Results: The mean age was 80.8 ± 10.5 years, with 229 men and 231 women. Two hundred two were in acute care hospitals and 258 in other settings. Sarcopenia was present in 404 (88%) patients. Fifty-four (12%) patients had urinary incontinence and 83 (18%) patients had urethral catheters, resulting in 137 (30%) patients with urinary dysfunction. Median handgrip strength was 12 kg (interquartile range: 6 kg, 19 kg). Median calf circumference was 28 cm (25 cm, 31 cm). Median Food Intake Level Scale (FILS) score was 7 (3, 8). Median Barthel index score was 25 (5, 50). Median CCI was 2 (1, 4). Univariate analysis showed no significant association between sarcopenia and urinary dysfunction (P = 0.440). In contrast, calf circumference (with urinary dysfunction: 27.4 cm, without urinary dysfunction: 28.5 cm, P = 0.006) and handgrip strength (with urinary dysfunction: 9.7 kg, without urinary dysfunction: 14.4 kg, P < 0.001) were significantly associated with urinary dysfunction. Logistic regression analysis showed that sarcopenia (odds ratio: 0.921, 95% confidence interval: 0.435, 1.950) and calf circumference (odds ratio: 0.990, 95% confidence interval: 0.933, 1.050) were not independently associated with urinary dysfunction. On the other hand, handgrip strength was independently associated with urinary dysfunction (odds ratio: 0.968, 95% confidence interval: 0.938, 0.998), with a cut-off value of 10.85 kg (sensitivity 0.598, specificity 0.562, AUC 0.644) in the ROC curve.

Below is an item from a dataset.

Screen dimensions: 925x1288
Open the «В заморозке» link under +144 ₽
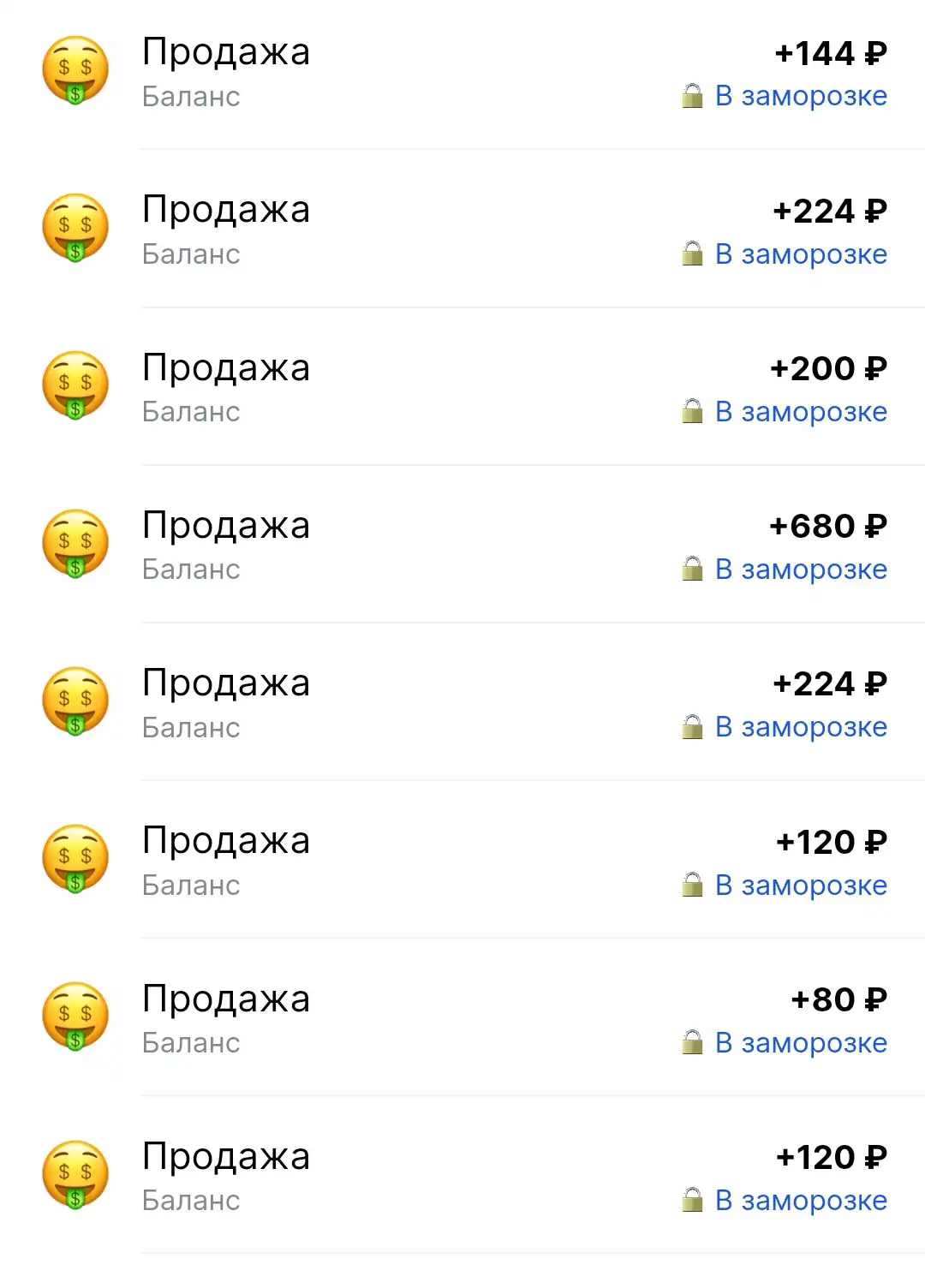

Conclusions: Sarcopenia was not significantly associated with urinary dysfunction; however, handgrip strength was significantly associated with urinary dysfunction. The handgrip strength of the patients in this study was significantly lower than the cut-off value for the diagnosis of sarcopenia in the AWGS 2019 criteria. This suggests that lower handgrip strength in patients with sarcopenia may be associated with urinary dysfunction.